# How essential is it to change the address on my carte de séjour?



## Mirage123 (Dec 16, 2021)

Hi,
I got my carte de séjour pluriannuel a couple of months ago. In between submitting my application and picking up the card, I moved flat, so now my old address is on the card.
As I'm currently in a situation where I could foresee myself moving flat every year or so, is it absolutely necessary for me to change my address? I really don't want to have to go through all the bureaucracy every year!

I should add that I'll still be in the same city (Lyon). If ever I decided to move away from Lyon, I'd of course change my address.

Anyone have any advice or experience with this?

Thanks!


----------



## travertine (Aug 10, 2010)

A recent article (22Aug2022) in The Connexion addressed this subject.

"The process for doing this is now entirely online and can be completed at this link. 

It should be noted that if you do not do this within three months, you could lose access to any social benefits you claim, such as housing or family benefits. These are paid by the regional Caisse d'allocations familiales and it requires an up-to-date address".
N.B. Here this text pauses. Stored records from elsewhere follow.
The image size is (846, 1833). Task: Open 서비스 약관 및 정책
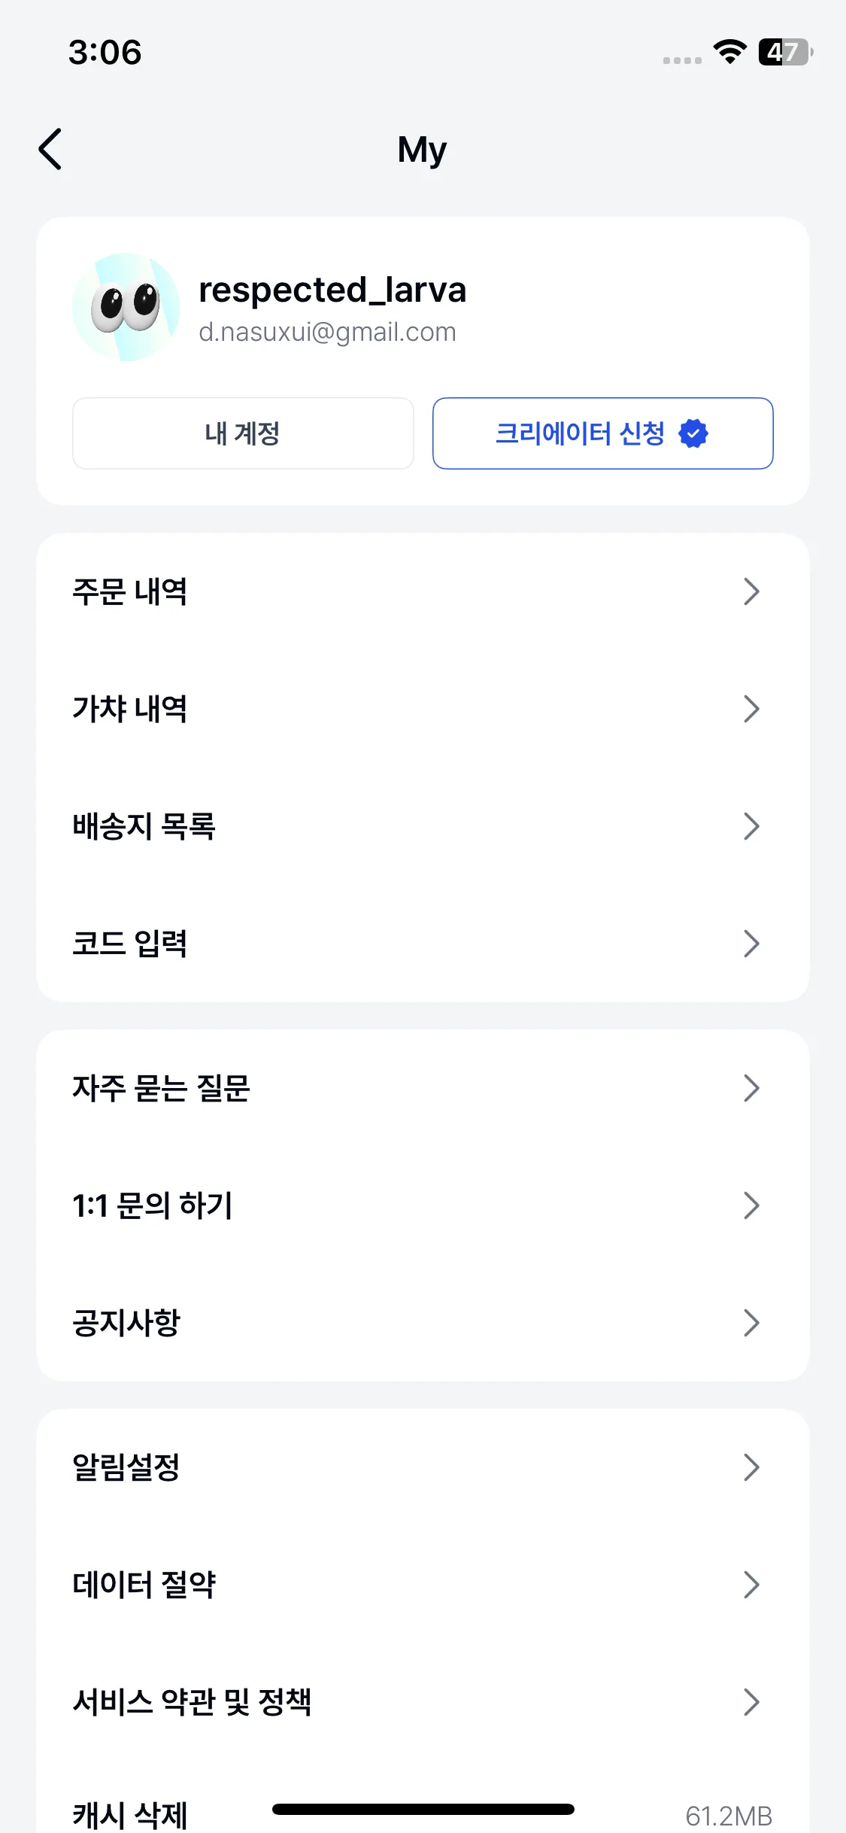coord(423,1702)
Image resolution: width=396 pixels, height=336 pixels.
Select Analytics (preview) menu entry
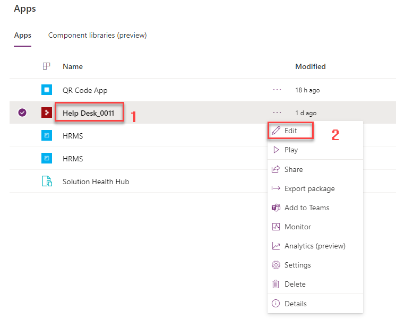(315, 246)
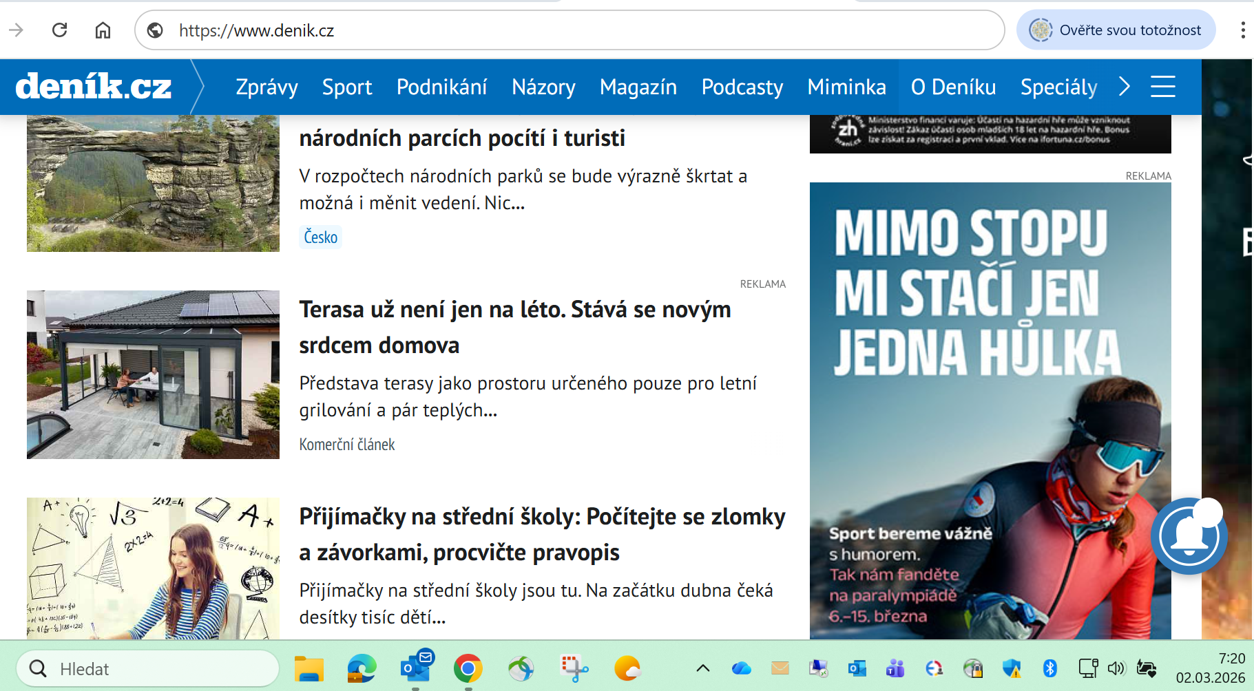Open the hamburger menu in Deník navigation
1254x691 pixels.
click(1162, 87)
There is an English option on the web page. I requested a change of address in mid November but have not received the new card yet. The glitch I encountered is that the address data base didn't contain my address. You have to use their pull down menu to specify your address. I contacted them and they simply added my address to their database and all was good.
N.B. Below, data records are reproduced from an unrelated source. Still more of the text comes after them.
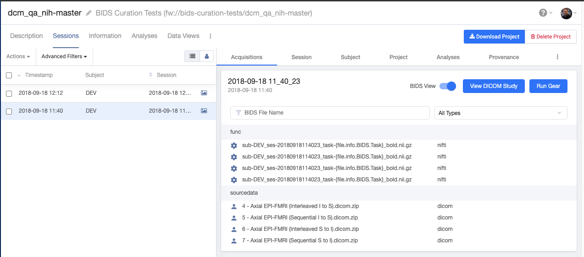Click gear icon of first bold.nii.gz file

click(x=234, y=145)
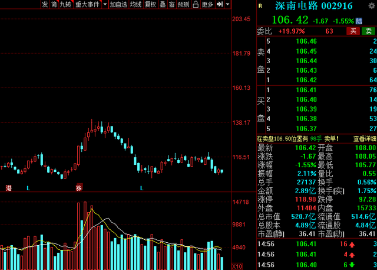Toggle the 九转 indicator

pyautogui.click(x=65, y=5)
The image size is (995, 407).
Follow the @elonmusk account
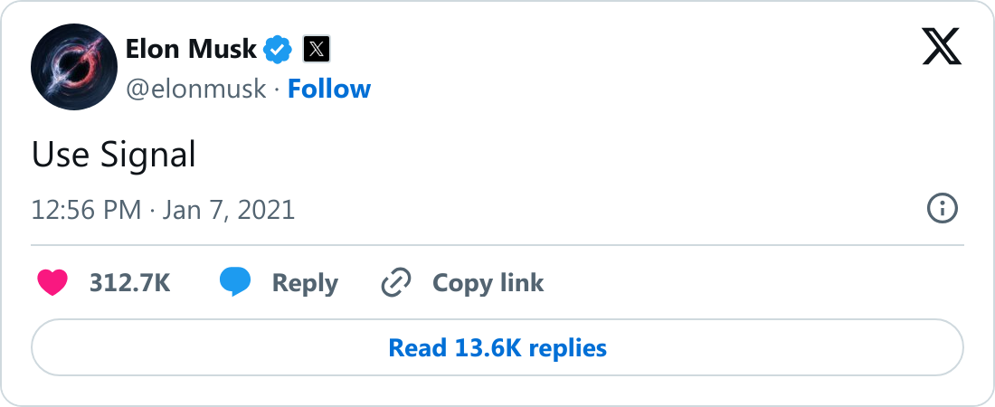[x=329, y=89]
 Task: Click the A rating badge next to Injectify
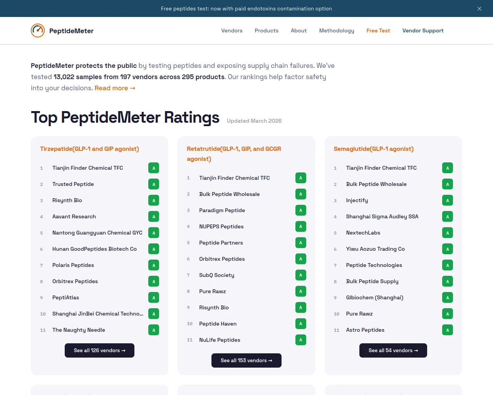click(448, 200)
My feeling is that when it comes to visas etc. in a 'foreign' country that you wish to stay in (perhaps different if you don't care so much), it's worth the effort to stay on the right side of the regulations.


----------



## LoriEleanor (6 mo ago)

I've had to do this twice in the last 3 years. Moved from one department to another department. Used the online process. Took about 3 months to be notified that my new card was ready for pick up. A link was given for me to make an appointment online at the Prefecture to pick it up (another delay of about a month to get an appointment). 

Then, after living in this location for a year and a half, we bought a house in another department. I used the same online site to change my address. This only took about a month to process. I was sent an SMS telling me my new card was ready for pick up and giving me a link in which to make an appointment. The delay here was 3 weeks for an appointment. So, the process has worked for me. 
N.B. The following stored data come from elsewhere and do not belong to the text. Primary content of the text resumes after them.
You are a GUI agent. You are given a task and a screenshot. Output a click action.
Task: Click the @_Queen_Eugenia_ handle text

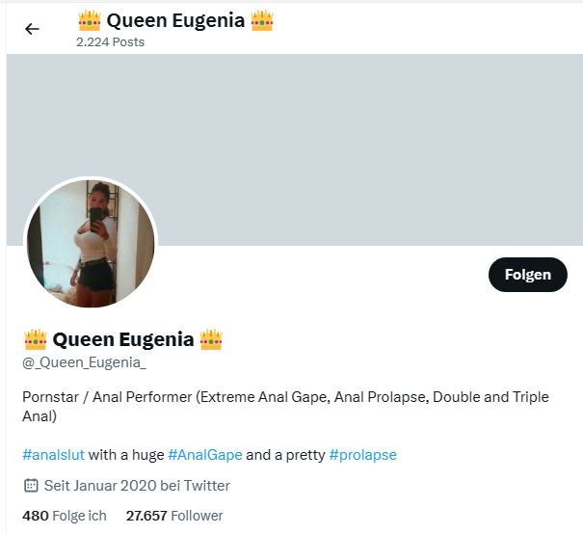pos(84,362)
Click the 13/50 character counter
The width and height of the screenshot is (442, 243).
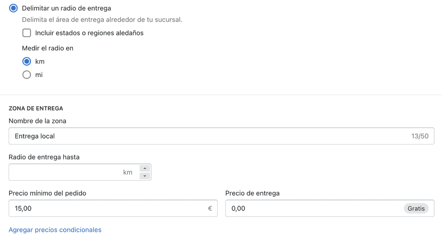(420, 136)
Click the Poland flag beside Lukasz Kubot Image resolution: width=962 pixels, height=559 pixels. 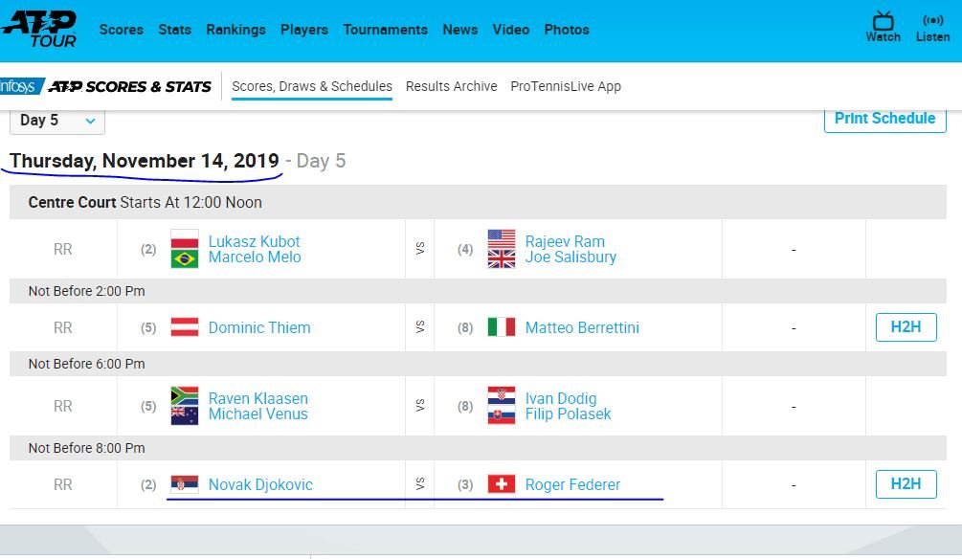click(184, 239)
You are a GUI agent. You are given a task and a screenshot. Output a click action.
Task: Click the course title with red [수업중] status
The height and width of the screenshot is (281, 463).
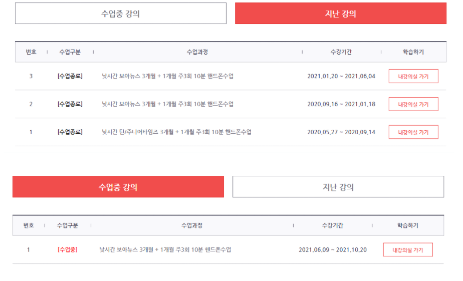coord(165,249)
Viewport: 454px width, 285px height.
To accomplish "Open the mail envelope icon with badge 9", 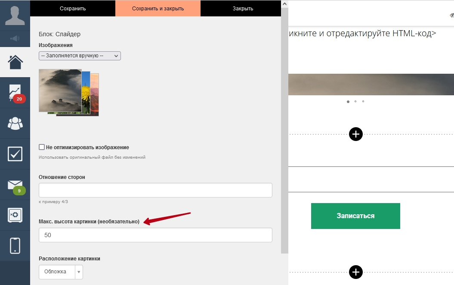I will click(15, 185).
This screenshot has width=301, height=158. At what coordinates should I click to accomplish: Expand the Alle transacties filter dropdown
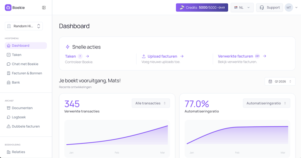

I would not consider not changing my address after a move. For me, too many things rely on that card being accurate.


----------



## Bevdeforges (Nov 16, 2007)

It's great to hear that the address change process for cartes de séjour is now being handled online. Just consider that for foreigners, a carte de séjour is their document that substitutes for a carte d'identité for a French person. You may never need to show it, but if you are asked for it, there isn't much that will suffice if you don't have it and it isn't up to date.


----------



## Mirage123 (Dec 16, 2021)

Ok thanks guys. I've just updated things online and it seems fairly simple for now... hopefully things will continue smoothly!


----------